> _SOURCE MATERIAL_
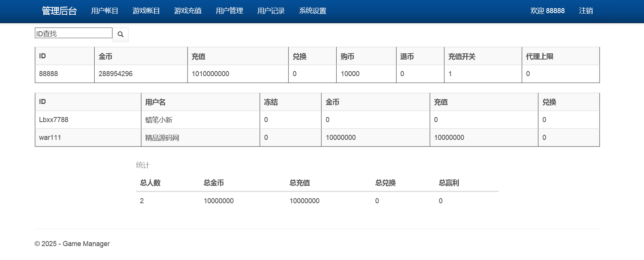Click the 冻结 column header
Viewport: 644px width, 260px height.
point(271,102)
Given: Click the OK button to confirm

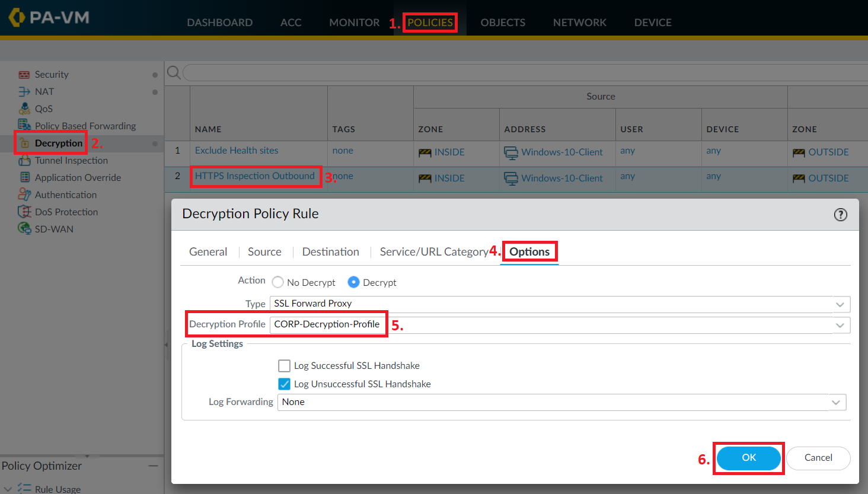Looking at the screenshot, I should (x=748, y=458).
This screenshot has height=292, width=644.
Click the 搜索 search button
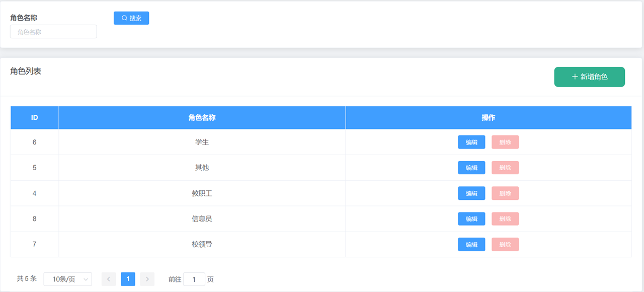[x=131, y=18]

> _YOUR INSTRUCTIONS_
From the line containing "This screenshot has height=292, width=644." through the final line of the listing, copy every line exactly and nothing else. Skip the pictures.

> _EXERCISE RESULT_
This screenshot has height=292, width=644.
Click the 搜索 search button
[x=131, y=18]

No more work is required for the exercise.